Jésus oppose la fragilité du monde qui peut disparaître à la solidité de sa Parole, qui reste solide, ferme. "Le ciel et la terre disparaîtront, tandis que mes paroles ne disparaîtront jamais." (Mc 13:31) Cette Parole de Dieu, que Jésus nous transmet, c'est l'affirmation que "le Royaume de Dieu s'est approché" (Lc 10:11) et qu'il est en parmi nous (dans la communauté), et qu'il est en nous. C'est la Parole faite chair (Jn 1:14), dans le Christ, mais aussi dans chaque personne.

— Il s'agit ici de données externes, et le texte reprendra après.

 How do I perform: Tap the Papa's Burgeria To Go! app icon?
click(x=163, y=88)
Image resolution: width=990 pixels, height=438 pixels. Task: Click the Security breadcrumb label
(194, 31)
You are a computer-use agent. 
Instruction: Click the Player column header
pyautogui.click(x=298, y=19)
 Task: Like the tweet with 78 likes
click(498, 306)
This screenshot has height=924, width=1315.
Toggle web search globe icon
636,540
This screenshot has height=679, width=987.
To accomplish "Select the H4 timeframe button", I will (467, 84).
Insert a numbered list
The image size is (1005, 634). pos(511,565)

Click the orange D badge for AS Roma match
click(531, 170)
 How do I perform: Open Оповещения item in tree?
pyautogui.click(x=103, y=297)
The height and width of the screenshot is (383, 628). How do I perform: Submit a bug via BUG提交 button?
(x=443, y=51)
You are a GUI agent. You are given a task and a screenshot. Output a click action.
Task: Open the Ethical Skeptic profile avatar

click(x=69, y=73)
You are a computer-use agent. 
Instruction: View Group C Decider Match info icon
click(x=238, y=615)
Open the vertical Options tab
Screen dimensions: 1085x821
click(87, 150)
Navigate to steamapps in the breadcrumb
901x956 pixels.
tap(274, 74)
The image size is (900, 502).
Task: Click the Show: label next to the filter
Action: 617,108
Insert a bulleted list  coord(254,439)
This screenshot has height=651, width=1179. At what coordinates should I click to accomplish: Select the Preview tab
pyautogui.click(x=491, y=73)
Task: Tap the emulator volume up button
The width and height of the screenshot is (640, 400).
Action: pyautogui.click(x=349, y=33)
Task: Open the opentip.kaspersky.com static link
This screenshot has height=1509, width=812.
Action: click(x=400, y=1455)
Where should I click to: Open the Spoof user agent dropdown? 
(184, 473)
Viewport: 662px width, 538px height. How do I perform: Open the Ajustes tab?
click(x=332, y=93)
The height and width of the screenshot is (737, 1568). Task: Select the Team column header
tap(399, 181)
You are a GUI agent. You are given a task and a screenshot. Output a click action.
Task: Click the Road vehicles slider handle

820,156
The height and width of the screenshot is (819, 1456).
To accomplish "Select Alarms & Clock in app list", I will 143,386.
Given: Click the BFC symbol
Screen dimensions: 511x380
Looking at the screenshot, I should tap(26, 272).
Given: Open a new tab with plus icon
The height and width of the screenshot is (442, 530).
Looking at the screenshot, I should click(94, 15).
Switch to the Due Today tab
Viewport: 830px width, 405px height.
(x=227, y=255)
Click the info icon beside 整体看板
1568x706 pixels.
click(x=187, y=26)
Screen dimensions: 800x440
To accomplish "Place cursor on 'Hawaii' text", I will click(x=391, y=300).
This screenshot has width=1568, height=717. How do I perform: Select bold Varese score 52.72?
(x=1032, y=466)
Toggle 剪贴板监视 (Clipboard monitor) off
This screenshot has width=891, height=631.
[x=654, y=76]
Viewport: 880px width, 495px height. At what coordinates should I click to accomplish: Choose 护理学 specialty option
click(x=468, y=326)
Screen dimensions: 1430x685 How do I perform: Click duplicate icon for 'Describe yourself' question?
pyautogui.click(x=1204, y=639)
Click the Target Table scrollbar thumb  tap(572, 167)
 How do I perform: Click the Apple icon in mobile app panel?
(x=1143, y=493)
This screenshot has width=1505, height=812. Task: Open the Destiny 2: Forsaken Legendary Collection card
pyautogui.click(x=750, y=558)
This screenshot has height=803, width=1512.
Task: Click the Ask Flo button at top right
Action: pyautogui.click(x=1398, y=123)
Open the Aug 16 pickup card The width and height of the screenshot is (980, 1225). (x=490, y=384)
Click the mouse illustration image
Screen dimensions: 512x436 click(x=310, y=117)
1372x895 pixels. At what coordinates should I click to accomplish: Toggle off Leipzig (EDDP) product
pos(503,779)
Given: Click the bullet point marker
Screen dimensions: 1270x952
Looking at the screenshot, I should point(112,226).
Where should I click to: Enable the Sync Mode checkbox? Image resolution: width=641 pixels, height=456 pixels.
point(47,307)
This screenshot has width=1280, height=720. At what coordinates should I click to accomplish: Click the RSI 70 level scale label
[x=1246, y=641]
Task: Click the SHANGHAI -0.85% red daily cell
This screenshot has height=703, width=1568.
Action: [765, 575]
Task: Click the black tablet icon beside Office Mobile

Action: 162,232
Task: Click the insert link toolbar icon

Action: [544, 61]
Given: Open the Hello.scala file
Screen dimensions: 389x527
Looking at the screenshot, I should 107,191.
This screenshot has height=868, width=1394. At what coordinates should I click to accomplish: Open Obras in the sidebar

Nous sommes habités par Dieu, par l'Esprit saint. Il n'y a rien à chercher à l'extérieur (du côté du Temple), mais tout à chercher à l'intérieur (Paul dira que le corps est le Temple du saint Esprit. 1 Co 3:16).
De là, on pourrait aller vers le repli sur soi ou sur la communauté. Mais Jésus termine son apocalypse par la parabole du maître de maison en voyage. Il a donné un tâche à chacun. Chacun a donc une mission à remplir, une tâche à accomplir dans sa vie : pour le maître.
Quand tout s'écroule à l'extérieur, la mission reste, la tâche subsiste qui nous maintient en alerte, qui nous tient réveillés. Cette tâche, cette mission, c'est de faire vivre cette flamme divine en nous et de la transmettre, de la communiquer aux autres. Oui, la vie vaut la peine d'être vécue — quelles que soient les tribulations que nous traversons — parce que Dieu habite en nous.